Caso a desdolarização continue a avançar, que peso continuarão a ter as sanções
norte-americanas para países que rezem fora de sua cartilha? O que aconteceria
se o lastro de confiabilidade de países não ficasse mais sujeito apenas ao
Banco Mundial e a agências de risco de Wall Street? Como ficaria a
autodeterminação dos povos por todo o mundo sem a ameaça da Otan?
Para
além destes questionamentos que, à primeira vista, convergem para um pensamento
mais econômico, podemos fazer alguns apontamentos ainda mais profundos. Não só
o capitalismo, mas a própria democracia liberal também sempre sobreviveu deste
sistema que irradia de um centro para suas periferias. Como Mbembe nos ensina,
as democracias modernas sempre dependeram de “violências distantes”, de um
estado de exceção permanente que ele chama de “face noturna da democracia”.
Violências
que, da distância do colonialismo e do imperialismo, já explodem no centro das
próprias autoproclamadas democracias nestes tempos de crise.

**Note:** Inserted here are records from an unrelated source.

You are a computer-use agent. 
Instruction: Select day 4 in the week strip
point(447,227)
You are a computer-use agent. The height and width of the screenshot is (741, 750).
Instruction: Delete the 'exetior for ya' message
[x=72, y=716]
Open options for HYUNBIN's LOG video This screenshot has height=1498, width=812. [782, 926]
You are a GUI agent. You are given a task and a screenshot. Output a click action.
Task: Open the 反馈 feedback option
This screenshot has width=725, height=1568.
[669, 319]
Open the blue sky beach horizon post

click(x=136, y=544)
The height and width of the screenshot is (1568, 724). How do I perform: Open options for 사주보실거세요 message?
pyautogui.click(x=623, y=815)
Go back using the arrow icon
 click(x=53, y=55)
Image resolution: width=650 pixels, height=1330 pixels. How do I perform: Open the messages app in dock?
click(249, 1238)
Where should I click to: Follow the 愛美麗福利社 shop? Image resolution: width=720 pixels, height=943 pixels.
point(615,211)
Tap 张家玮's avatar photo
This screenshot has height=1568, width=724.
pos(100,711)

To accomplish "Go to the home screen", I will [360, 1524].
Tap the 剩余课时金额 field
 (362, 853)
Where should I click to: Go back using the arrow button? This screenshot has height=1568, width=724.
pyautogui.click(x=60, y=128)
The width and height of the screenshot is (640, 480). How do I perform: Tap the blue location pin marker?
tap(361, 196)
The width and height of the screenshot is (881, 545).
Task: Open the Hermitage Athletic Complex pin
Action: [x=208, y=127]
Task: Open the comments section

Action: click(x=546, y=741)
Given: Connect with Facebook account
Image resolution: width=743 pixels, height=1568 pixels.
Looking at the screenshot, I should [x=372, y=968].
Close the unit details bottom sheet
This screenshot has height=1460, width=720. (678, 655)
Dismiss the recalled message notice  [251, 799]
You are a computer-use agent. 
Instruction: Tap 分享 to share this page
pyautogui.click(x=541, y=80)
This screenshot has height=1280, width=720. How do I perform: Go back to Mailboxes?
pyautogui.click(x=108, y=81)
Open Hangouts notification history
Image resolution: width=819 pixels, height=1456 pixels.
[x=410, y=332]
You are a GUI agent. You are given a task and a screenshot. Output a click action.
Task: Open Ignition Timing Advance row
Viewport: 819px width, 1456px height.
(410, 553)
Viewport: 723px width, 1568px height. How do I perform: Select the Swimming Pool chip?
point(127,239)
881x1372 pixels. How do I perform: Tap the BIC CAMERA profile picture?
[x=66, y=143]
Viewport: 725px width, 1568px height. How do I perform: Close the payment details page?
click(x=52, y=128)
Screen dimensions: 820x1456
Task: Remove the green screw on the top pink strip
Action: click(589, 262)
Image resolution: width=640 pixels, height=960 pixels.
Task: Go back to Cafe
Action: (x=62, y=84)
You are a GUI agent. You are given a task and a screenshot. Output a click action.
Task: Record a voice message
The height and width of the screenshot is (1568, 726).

Do Black Lives
Matter norte-americano à Paris em chamas contra a violência policial, os
problemas do Estado democrático de direito se desnudam no centro do capitalismo
como sempre se desnudaram nas periferias do mundo. Enfim, com todos os seus
problemas, a democracia em sua forma liberal, igualmente bipolarizada, tem sido
colocada em xeque.
Neste
ponto, poderia a multilateralidade representar novas formas de organização
política e social para o mundo? A derrocada da democracia liberal em um mundo
multilateral representaria a radicalização de conceitos verdadeiramente
democráticos e populares ou o império de autocracias? De todo modo, pela
primeira vez na história do capitalismo, parece que todas estas respostas não
serão mais dadas apenas pelo Ocidente.